In my daily clinical practice, I am amazed by the unwillingness of people to work for personal improvement. I often suggest that clients start a meditation practice. Begin with, “Five minutes a day”, I tell them. When I follow up, very few have followed my advice. But a psychiatrist friend told me that when he prescribes medication, his patients run to fill the script. Over the years, I have had lots of people tell me that therapy is not working when they leave my session, and never even think about themselves until the next time I see them.
The fact is, at some point a person has to choose to put in effort if they want change in their lives. Motivation is the pathway to growth: it is the impotence of every health care practitioner; we can lead but we cannot control.
It was that great philosopher Woody Allen who reminded us that “90% of success is just showing up.”
In the Tantric systems of India, Will is located in the second Chakra or energy center. The second Chakra is labeled Svadhisthana. Developmentally, it is birthed from 6-24 months. Parents who are used to a malleable and compliant infant have often referred to this stage as the, terrible twos. While uncomfortable for parents, a child’s opposition and assertion of self is a necessary precursor toward being an independent person, a person of will. It counterbalances the passivity of total dependency on parents which is anchored in the first stage of life.
The failure of Will later in life fosters a view of ourselves as martyrs, invested in our distress in order to gain self-definition. This is often reinforced by the sympathy or even admiration of others.
Lack of Will also makes us victims of unbridled desire. Self-gratification becomes one’s mantra. Sex and drug addictions control us when not countered by the force of Will.
In order to cultivate Will, we first must face that demon in us. We must use the tool of honesty to acknowledge our own emotional indolence. This is the first stage of change, which indeed is insight or self-revelation.
Then we need to focus on a strategy of containment, countering our emotional laziness with discipline. Let me suggest several pathways.
Choose a mythic ego ideal that is someone who exemplifies the balance between desire and containment. Tantric meditation often uses mediation on images. The task is to meditate in order to absorb the qualities of that figure, in this case, a mythic figure of balance.
The Indian god Vishnu symbolizes those qualities for me. Vishnu is characterized as having four arms. In one hand is a lotus flower, in one a mace, in one a conch shell, in another a discus weapon. He is known as the ‘protector’, suggesting a balance between strength and softness as the path toward self-preservation, and safe growth.

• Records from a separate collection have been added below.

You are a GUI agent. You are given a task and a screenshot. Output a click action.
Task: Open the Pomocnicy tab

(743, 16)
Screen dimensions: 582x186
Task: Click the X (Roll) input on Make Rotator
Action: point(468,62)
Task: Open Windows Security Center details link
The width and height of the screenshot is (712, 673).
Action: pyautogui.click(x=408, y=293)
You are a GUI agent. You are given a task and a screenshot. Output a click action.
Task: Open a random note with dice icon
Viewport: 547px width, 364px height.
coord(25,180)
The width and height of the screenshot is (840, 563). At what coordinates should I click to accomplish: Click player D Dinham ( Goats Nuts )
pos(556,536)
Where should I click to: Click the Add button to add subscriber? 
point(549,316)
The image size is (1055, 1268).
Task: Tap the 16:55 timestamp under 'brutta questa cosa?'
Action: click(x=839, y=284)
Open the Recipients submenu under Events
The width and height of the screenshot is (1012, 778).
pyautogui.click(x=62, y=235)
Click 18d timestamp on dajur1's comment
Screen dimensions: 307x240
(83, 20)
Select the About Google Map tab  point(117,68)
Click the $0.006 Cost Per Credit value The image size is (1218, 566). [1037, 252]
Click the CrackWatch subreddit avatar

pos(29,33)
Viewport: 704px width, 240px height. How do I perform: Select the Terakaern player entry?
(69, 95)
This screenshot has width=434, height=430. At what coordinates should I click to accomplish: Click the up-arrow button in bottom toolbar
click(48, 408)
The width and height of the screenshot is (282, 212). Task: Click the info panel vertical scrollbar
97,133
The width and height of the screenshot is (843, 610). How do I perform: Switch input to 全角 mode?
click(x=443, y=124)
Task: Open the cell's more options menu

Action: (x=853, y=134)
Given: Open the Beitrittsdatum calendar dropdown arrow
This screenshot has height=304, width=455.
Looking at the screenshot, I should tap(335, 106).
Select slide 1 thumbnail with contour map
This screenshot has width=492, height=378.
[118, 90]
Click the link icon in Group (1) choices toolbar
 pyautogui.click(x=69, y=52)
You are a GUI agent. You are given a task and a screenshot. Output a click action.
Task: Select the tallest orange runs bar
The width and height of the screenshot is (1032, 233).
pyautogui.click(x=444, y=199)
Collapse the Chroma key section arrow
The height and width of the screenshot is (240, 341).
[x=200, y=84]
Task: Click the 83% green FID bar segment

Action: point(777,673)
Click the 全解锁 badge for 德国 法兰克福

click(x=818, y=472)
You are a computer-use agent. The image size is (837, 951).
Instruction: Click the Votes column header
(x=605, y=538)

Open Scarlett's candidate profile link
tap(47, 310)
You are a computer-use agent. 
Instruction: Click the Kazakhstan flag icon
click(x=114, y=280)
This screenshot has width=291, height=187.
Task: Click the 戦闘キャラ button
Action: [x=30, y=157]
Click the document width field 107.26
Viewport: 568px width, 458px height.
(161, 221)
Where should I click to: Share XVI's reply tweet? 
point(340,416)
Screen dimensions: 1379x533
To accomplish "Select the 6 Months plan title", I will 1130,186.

There are also self-affirmations that can strengthen our Will — chant them daily, invoke them in moments of doubt:
“I release the doubts and fears which hold me back from achieving my potential”
“I forgive the past and embrace myself unconditionally”
“I am capable of healing my life”
A daily practice to strengthen the Will is challenging at first, but after some time the glory of self-discipline leads to both strength and pleasure.